◆ **练习任务 a**:
请把记录中从包含“M in the logo?”的那一行起、直到记录末尾（两端都算在内）的各行写成一个 JSON 字符串列表，每行一个字符串，空行不计。
++++ 原文选段 ++++
而有学者发现,性侵儿童者对待儿童的态度,和异性恋秩序中多数男性对待女性的态度,达成了一种“同构”关系。
上野千鹤子在《厌女》中专门开辟一章讲述恋童的厌女者。通过访谈发现,有许多性侵儿童的人,他们本身也会说服自己相信受害者是“自愿”的,试图由此减轻自己的罪恶感。
“为满足一己之欲,利用可以不征得同意的、无力反抗者的身体,并对此固执地依赖,长久地控制对方……并且还希望对方是自愿的,把对方当作诱惑者——这种关系,可见于强奸、性骚扰和家暴中。……儿童性侵犯者的性欲,无限接近‘普通’的性关系,此处所谓‘普通’的性关系,意味‘男人支配之下的’。”
也就是,女性和儿童,都是这种异性恋秩序中,男性欲望的客体。这种秩序是一种“证明男人为主体的装置”,女性和儿童作为人的观念、权利、自由意志都在相当大的程度上被忽视,致使他们无法被真正地看见。
++++ 所给材料 ++++
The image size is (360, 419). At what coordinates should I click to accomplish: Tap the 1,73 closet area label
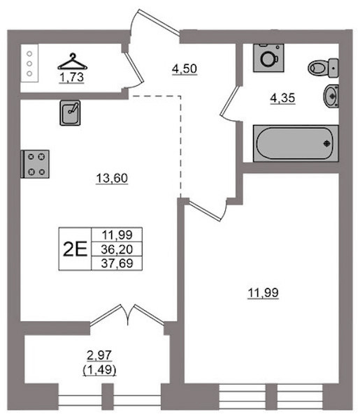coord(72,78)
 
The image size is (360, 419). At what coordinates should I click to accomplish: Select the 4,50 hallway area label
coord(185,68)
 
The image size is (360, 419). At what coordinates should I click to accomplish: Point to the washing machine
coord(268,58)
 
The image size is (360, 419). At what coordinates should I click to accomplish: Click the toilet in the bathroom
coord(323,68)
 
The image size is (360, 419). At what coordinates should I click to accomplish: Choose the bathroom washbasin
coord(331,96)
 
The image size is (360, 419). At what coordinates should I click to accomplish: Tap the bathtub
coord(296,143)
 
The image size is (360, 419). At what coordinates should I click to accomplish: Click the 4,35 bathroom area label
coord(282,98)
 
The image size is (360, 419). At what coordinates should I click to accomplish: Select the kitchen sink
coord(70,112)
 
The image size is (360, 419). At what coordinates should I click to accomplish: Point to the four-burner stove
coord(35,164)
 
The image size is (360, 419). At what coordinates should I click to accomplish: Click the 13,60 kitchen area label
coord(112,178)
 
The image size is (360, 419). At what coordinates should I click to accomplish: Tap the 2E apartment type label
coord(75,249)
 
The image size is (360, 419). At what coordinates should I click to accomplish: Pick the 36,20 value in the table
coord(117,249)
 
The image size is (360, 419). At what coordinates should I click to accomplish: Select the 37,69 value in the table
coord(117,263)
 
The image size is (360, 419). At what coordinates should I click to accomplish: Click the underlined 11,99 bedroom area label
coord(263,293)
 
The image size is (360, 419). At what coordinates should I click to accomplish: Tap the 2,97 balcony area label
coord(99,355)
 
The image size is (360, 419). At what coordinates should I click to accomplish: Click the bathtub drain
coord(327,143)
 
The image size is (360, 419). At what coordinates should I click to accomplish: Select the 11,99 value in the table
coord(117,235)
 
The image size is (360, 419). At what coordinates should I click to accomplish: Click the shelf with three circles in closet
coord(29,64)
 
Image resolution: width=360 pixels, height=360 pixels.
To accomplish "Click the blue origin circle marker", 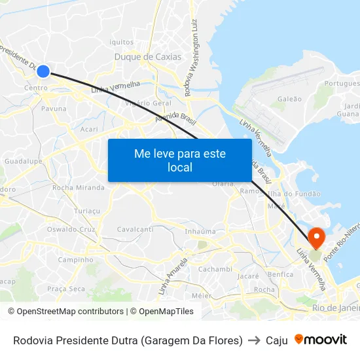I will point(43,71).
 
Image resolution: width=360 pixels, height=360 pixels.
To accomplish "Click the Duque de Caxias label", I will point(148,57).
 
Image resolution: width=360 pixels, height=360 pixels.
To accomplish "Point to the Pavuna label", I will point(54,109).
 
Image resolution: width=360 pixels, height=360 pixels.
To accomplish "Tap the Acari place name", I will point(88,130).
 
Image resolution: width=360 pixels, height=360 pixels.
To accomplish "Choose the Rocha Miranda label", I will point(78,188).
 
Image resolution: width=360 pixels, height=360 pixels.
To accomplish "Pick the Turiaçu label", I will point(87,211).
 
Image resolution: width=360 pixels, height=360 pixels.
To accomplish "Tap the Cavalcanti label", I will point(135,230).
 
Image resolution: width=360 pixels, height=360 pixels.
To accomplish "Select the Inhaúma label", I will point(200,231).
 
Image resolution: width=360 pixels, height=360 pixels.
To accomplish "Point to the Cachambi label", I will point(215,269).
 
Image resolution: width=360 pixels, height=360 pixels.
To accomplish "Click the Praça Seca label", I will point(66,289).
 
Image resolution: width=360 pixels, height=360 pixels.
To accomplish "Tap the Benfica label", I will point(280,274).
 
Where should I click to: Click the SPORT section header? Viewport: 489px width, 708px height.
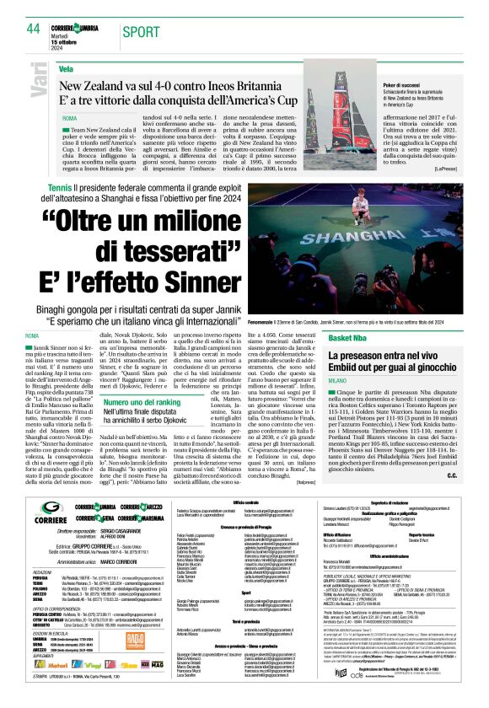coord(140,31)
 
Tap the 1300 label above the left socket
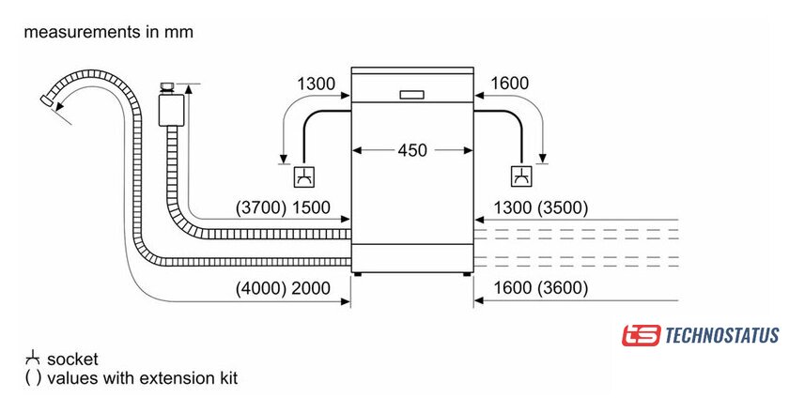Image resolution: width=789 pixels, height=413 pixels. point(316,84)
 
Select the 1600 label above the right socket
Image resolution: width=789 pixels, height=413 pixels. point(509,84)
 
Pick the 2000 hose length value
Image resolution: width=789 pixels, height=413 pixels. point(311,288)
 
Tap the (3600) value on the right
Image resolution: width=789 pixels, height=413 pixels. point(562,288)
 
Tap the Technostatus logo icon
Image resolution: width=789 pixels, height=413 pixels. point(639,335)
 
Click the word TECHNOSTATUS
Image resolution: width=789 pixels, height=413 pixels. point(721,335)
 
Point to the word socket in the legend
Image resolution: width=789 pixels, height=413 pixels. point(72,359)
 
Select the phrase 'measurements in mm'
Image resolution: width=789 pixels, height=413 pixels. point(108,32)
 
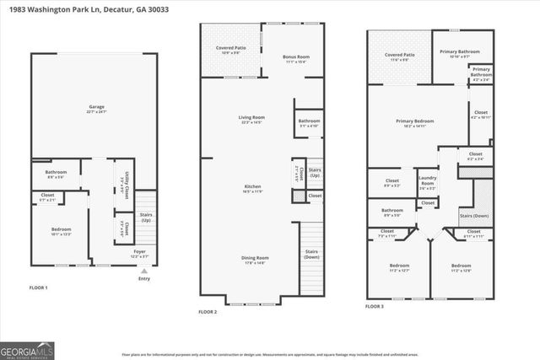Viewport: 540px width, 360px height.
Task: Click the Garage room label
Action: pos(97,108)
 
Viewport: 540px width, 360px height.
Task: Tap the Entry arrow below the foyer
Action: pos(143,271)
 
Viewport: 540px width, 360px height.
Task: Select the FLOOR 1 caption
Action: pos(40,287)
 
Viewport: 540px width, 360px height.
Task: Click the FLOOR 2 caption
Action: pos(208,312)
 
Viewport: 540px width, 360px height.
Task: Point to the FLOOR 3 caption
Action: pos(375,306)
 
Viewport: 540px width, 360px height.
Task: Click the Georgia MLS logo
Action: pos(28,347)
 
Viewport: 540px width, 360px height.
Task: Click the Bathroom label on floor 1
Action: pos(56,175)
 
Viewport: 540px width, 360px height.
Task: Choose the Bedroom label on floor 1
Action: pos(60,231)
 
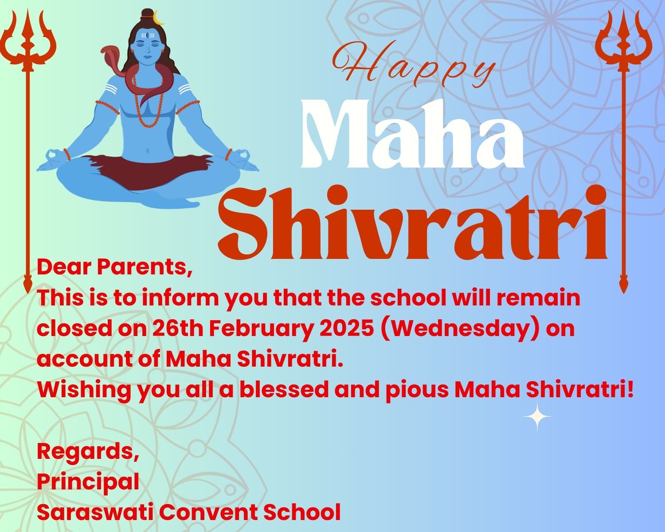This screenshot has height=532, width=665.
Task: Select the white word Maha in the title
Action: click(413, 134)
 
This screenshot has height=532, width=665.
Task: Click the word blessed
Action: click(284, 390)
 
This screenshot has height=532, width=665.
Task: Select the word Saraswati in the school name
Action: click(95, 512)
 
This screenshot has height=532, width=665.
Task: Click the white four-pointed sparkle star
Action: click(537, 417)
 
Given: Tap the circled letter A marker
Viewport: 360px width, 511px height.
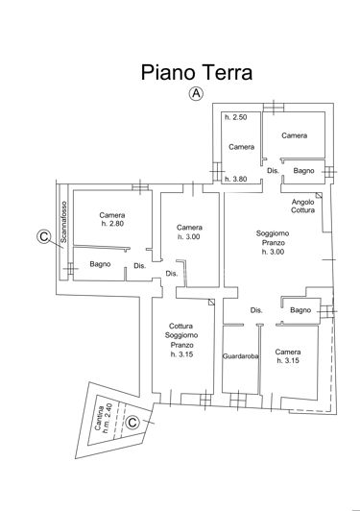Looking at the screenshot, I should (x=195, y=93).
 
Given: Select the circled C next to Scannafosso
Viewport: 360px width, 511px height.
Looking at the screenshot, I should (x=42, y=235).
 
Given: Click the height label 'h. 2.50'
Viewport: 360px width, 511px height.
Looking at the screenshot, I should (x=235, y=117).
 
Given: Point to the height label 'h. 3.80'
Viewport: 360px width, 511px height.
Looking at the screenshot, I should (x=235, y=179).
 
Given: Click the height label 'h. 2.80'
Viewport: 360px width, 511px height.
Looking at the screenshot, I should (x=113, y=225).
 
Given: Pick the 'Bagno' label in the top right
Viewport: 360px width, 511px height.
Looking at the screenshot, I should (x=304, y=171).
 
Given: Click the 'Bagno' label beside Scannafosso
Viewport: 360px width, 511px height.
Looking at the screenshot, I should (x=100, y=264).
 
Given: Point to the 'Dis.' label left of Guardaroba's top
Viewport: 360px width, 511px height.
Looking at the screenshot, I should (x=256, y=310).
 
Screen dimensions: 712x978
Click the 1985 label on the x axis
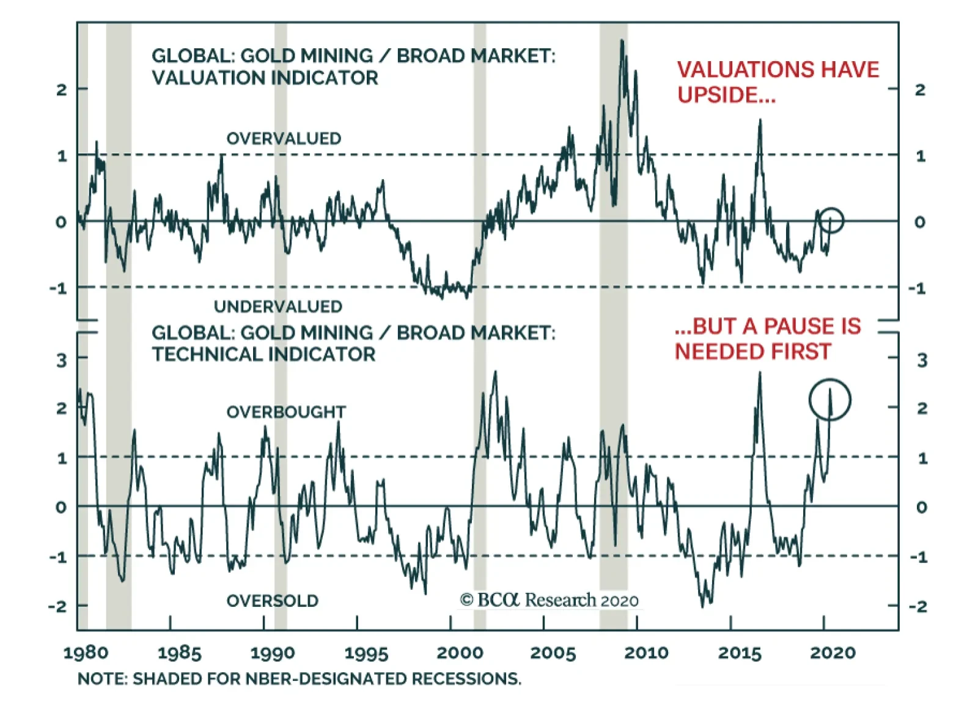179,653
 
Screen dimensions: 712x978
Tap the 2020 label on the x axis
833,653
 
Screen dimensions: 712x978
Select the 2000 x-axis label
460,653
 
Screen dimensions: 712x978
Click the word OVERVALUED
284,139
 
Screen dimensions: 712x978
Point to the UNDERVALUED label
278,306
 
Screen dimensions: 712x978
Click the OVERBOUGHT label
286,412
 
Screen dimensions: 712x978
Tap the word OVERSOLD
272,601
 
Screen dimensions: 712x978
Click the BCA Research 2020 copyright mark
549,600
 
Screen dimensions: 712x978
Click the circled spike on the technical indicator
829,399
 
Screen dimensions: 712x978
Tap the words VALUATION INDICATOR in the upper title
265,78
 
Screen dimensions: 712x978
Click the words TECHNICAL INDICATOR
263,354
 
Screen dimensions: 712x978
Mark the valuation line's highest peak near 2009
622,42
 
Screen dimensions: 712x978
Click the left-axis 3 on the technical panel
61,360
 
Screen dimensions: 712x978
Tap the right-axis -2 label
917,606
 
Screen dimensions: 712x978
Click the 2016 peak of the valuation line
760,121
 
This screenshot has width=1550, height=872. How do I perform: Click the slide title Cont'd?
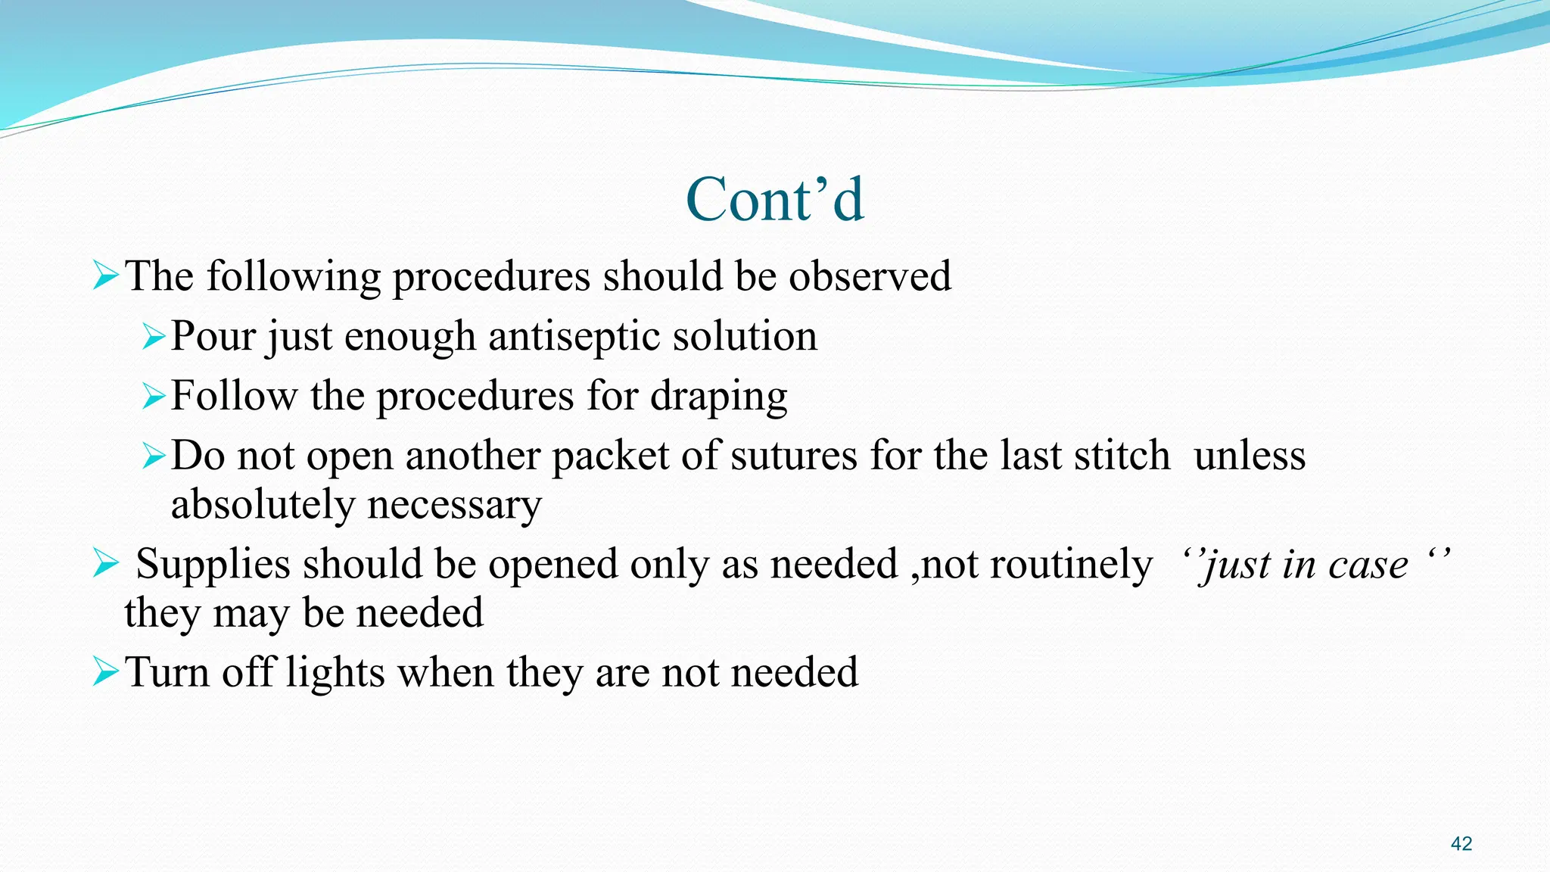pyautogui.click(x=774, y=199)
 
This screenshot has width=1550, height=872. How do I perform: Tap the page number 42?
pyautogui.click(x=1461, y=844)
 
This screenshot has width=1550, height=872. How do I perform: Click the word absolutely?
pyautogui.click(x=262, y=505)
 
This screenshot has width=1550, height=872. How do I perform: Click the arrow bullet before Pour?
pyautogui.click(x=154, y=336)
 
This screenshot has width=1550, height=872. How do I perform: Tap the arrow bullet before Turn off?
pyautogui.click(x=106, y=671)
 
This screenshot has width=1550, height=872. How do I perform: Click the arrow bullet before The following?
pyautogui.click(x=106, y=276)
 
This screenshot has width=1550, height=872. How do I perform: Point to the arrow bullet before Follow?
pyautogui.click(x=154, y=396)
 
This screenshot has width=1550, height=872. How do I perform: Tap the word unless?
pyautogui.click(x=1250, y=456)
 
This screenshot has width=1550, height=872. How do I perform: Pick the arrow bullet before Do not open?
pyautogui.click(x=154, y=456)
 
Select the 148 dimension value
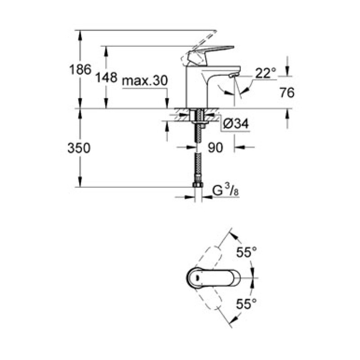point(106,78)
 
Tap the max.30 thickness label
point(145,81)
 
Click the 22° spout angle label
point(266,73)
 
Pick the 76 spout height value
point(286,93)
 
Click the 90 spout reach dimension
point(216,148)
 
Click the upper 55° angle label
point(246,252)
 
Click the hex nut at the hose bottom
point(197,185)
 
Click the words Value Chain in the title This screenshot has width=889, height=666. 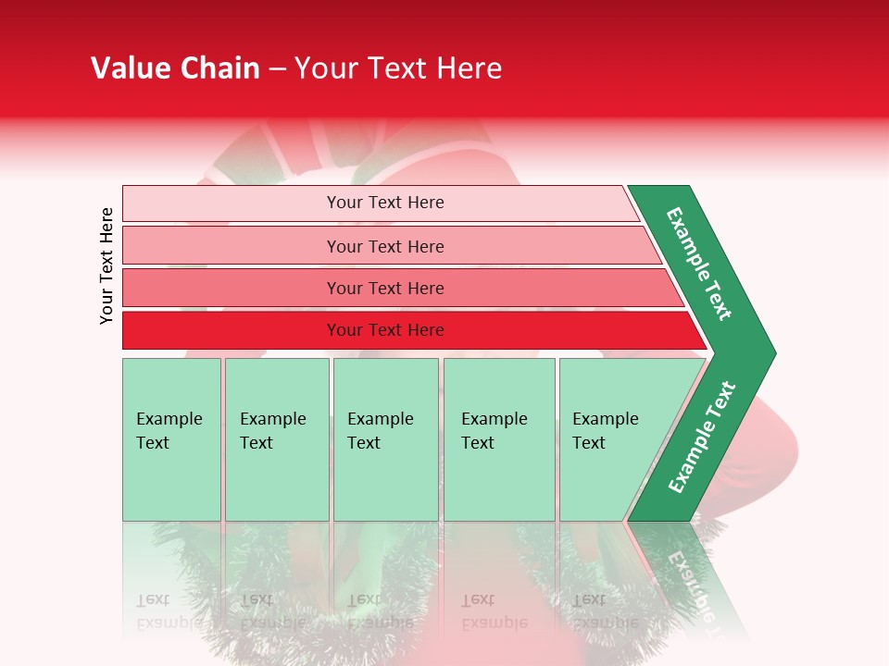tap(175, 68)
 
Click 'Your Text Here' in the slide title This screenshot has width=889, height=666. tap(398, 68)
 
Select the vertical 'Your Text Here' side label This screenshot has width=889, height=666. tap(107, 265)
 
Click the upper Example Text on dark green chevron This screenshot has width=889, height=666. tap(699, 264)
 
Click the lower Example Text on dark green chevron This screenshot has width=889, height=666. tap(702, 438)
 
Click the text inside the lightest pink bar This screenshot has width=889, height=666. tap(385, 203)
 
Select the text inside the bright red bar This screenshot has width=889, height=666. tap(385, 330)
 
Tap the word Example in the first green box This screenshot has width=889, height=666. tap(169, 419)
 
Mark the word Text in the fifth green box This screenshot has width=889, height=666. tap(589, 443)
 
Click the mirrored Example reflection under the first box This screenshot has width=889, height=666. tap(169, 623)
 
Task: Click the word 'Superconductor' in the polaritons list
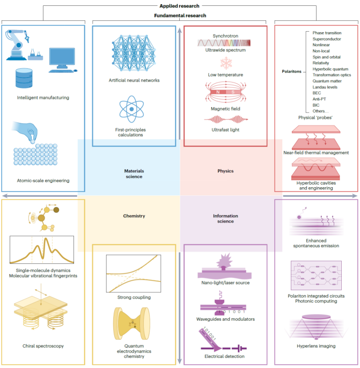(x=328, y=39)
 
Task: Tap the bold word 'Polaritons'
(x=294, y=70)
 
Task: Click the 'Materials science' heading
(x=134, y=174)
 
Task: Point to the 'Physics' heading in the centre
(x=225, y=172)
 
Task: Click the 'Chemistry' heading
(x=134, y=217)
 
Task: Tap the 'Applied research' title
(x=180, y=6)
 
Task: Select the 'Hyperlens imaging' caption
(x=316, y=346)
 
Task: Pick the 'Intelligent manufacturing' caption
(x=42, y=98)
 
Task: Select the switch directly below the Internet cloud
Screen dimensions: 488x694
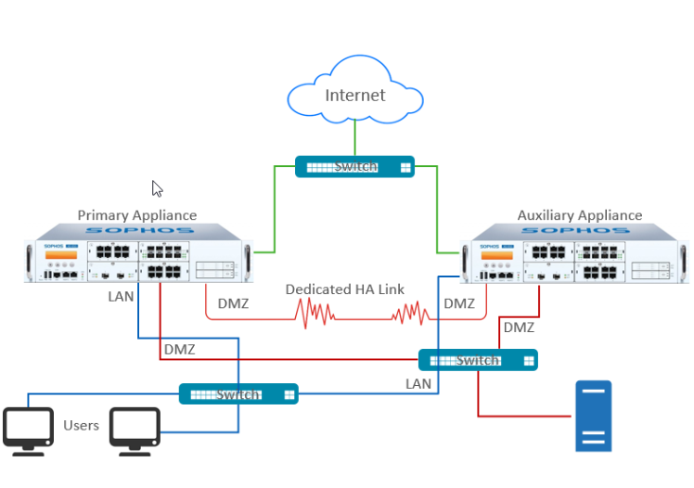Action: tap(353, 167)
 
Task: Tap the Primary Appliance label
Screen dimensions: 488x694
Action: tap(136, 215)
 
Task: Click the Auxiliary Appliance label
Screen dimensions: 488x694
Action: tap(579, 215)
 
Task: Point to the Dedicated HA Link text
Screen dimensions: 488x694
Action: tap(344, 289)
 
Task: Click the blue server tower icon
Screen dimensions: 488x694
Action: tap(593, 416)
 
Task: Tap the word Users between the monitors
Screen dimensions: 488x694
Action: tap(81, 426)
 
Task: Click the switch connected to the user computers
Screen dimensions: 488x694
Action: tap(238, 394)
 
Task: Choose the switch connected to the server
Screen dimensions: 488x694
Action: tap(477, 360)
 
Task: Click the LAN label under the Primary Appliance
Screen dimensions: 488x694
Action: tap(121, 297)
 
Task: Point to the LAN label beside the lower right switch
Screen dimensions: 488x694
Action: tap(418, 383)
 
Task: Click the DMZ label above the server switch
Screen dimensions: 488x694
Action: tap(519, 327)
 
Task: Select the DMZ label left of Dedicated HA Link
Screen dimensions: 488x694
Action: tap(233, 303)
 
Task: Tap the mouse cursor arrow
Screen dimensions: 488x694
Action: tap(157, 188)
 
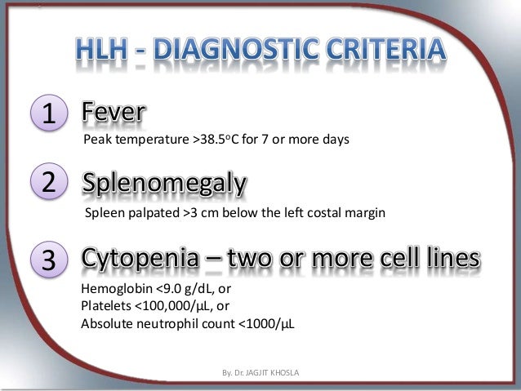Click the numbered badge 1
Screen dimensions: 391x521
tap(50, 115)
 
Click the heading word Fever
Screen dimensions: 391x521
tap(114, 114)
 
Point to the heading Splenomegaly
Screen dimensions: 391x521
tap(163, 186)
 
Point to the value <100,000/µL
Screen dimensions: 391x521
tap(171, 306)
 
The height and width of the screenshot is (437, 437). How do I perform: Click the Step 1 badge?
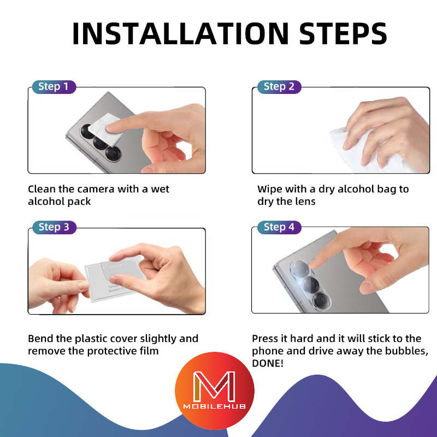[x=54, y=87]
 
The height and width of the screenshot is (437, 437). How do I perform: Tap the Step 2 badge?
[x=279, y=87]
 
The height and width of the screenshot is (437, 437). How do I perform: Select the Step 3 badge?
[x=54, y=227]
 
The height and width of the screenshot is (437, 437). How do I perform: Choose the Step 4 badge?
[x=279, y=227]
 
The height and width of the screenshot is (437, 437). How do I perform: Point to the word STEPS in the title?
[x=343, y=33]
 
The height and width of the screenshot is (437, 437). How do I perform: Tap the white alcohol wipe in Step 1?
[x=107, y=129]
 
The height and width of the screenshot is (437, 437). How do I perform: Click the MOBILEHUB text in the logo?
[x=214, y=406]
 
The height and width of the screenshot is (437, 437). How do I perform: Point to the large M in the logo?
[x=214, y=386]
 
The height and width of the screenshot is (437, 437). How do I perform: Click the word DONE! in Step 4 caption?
++++
◆ **练习任务 b**:
原文选段的引文提到，这种关系可见于哪些情形？请全部列出。

◆ **完整输出 a**:
[
  "The height and width of the screenshot is (437, 437). How do I perform: Point to the large M in the logo?",
  "[x=214, y=386]",
  "The height and width of the screenshot is (437, 437). How do I perform: Click the word DONE! in Step 4 caption?"
]

◆ **完整输出 b**:
- 强奸
- 性骚扰
- 家暴